Every Night Dreams is a rather distinctive collection by Your Hand in Mine, a two-person outfit consisting of Manos Milonakis and George Papadupoulos from Thessaloniki, Greece. The hour-long recording can be enjoyed either autonomously as a collection of transporting vignettes or as it was designed, as a musical accompaniment to Mikio Naruse's 1933 silent film Yogoto No Yume which the duo presented live at Thessaloniki's International Film Festival in November 2007 (in the film's absence, the lovely illustrations by Benjamin Nerot shown in the CD's booklet—one image per song—function as a credible substitute). The duo's arrangements dazzle, and one would never guess the music's a product of two musicians when almost every piece presents a plenitude of largely acoustic sounds (Milonakis plays wurlitzer piano, melodica, toy piano, ukulele, accordion, and handles programming, while George plays guitar, synth, mandolin, zither, glockenspiel, and percussion). Arresting instrumental combinations abound: electric guitar and toy piano in “Sudative Luminareten,” piano-glockenspiel and mandolin-ukulele in “The Stranger,” accordion and mandolin in the waltz “At the Bar I,” and glockenspiel, accordion, and toy piano in the dirge “Fumio.” At the same time, some pieces feature one or two instruments only which helps prevent the album from becoming claustrophobic over the long haul.

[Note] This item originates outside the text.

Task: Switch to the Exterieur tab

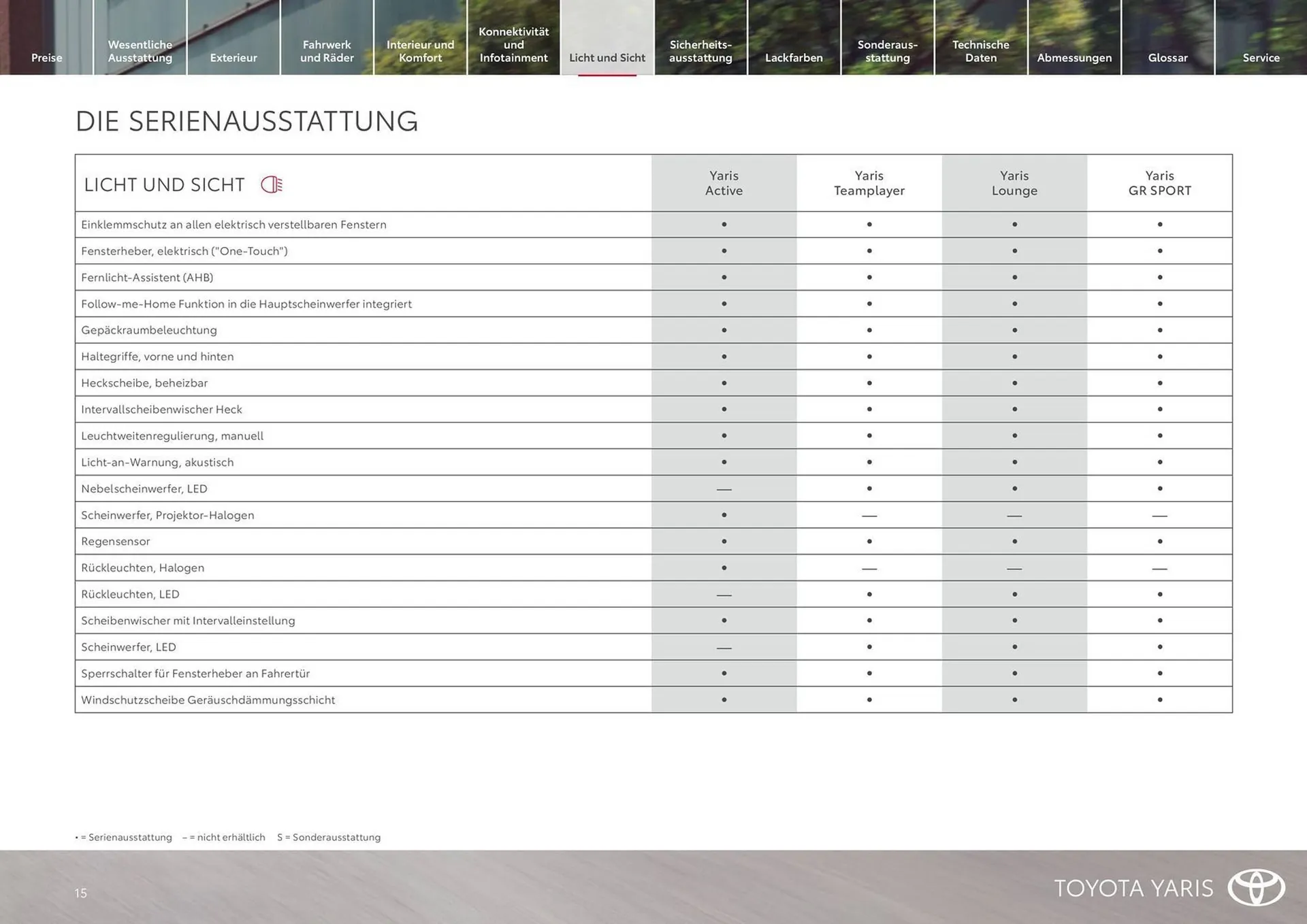Action: click(233, 58)
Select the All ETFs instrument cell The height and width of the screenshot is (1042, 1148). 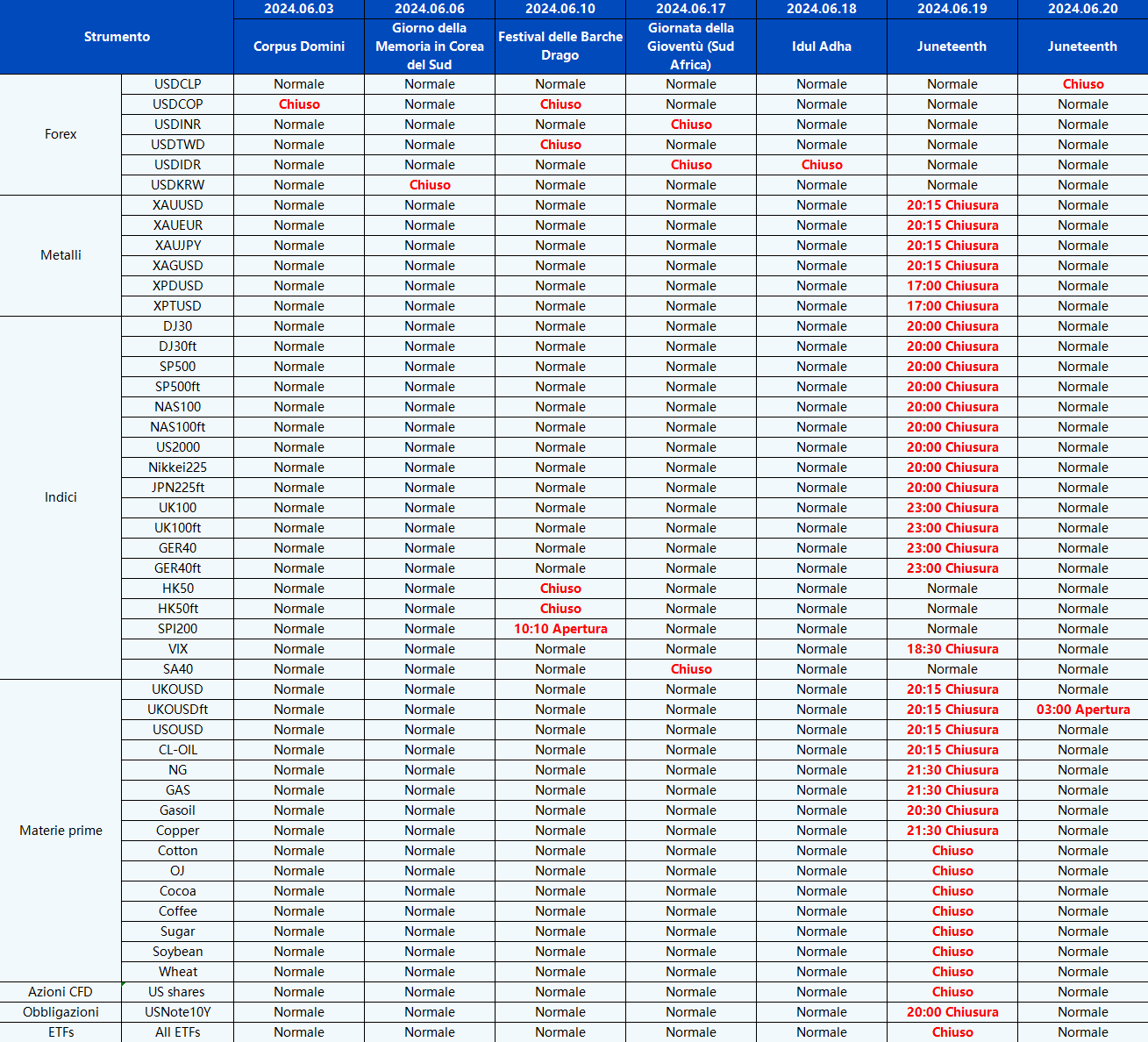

Melancholy pervades even the most potentially uplifting song; “Tea Time,” for example, includes percussive playing that's almost funky but its jubilant spirit struggles up against the brooding ambiance Milonakis and Papadupoulos clearly gravitate towards. Familiarity with Yogoto No Yume, however, suggests that it's the film's narrative which explains their approach: in the film, a woman is deserted by her husband following the birth of their son; when he returns, the husband can't find work in depression-stricken Tokyo so when his son is injured in an accident, he commits a robbery to get money to pay for the medical care; when his wife rejects the money, the husband, tormented by shame, drowns himself (even if one is unfamiliar with the film, its tragic dimension is conveyed by song titles like “Please, Surrender” and “Take Care of Our Son”). Despite being so wistful in character, Every Night Dreams' material also exudes an innocent charm similar to the kind one finds in Yann Tiersen's music (his Amelie soundtrack, for example); the accordion waltz “At the Bar III,” for one, has Tiersen's name written all over it. Though many pieces are so short as to be fragments, each flows into the next, making Every Night Dreams an hour-long travelogue. All in all, it's the perfect soundtrack for a walking tour through Montmartre on an overcast September Sunday.